In other words, because we are limited in our knowledge, even the sanest of us are slightly insane. Our limitations are a kind of madness, and we only have two choices: to deny we are mad, and so descend into a dark spiral of total insanity, or accept we are mad and embark on a quest to regain our true and wholesome sanity.

To do this we need to engage in battle with the dark and embark on a valiant quest. We need to find the costume cupboard, dust off the broad-brimmed hat of the musketeer, practice brandishing the rapier and fare forward to defend the honor of our beloved. I’m suggesting that, like Don Quixote, we read the old books, don the armor, whistle for Rocinante and ride out to do battle with windmills. In other words, we need to discover once again that we have something to die for, for it is only when we have something to die for that we have something to live for.

The Quaint Romantic Hero

An English friend delivered a backhand slam some time ago when she said with a snooty smile, ‘The Americans are so quaint! They still think it is possible to be heroes.’ I felt chastened, but I had to admit it: some of us (and not just the Americans) retain the romantic hero as our role model. We cheerfully concede that there is something absurd about the romantic. He is not a practical sort of soul. We know that had Romeo been a utilitarian he would have chosen sensible friends, gone to a good school, married the Montague next door and inherited the family business. The mouse Reepicheep would have stayed home to consolidate his collection of fine cheeses and Don Quixote would have entered a rest home to watch daytime TV.
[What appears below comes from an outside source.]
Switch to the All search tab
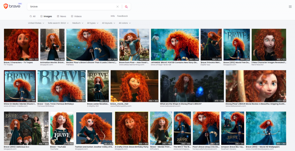The image size is (295, 151). click(33, 16)
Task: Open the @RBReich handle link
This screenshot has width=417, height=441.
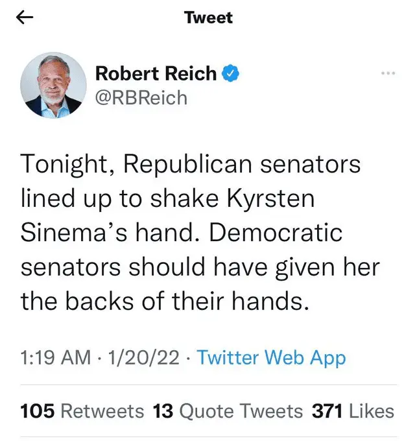Action: pyautogui.click(x=141, y=97)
But then, the romantic hero has always been a figure of fun. He is blamed not only for being romantic, but for being pugnacious. ‘You are a bombastic fool!’ his sensible critics cry. ‘You are an absurd poseur, an amateur and a fake’ they accuse. ‘You deal in generalities, broadsides and caricatures.’ Of course, the critics are right. The romantic hero strides through life with an air of superiority, but that is not because he thinks himself better than everyone else, but simply because he is looking in a different direction. His nose is in the air not because he looks down on others, but because he is looking up. He marches to a different drumbeat; not because he wants everyone else to march with him, but because he wants them to hear that a different drumbeat and a different way of marching exists.

Go here to order in time for Lent.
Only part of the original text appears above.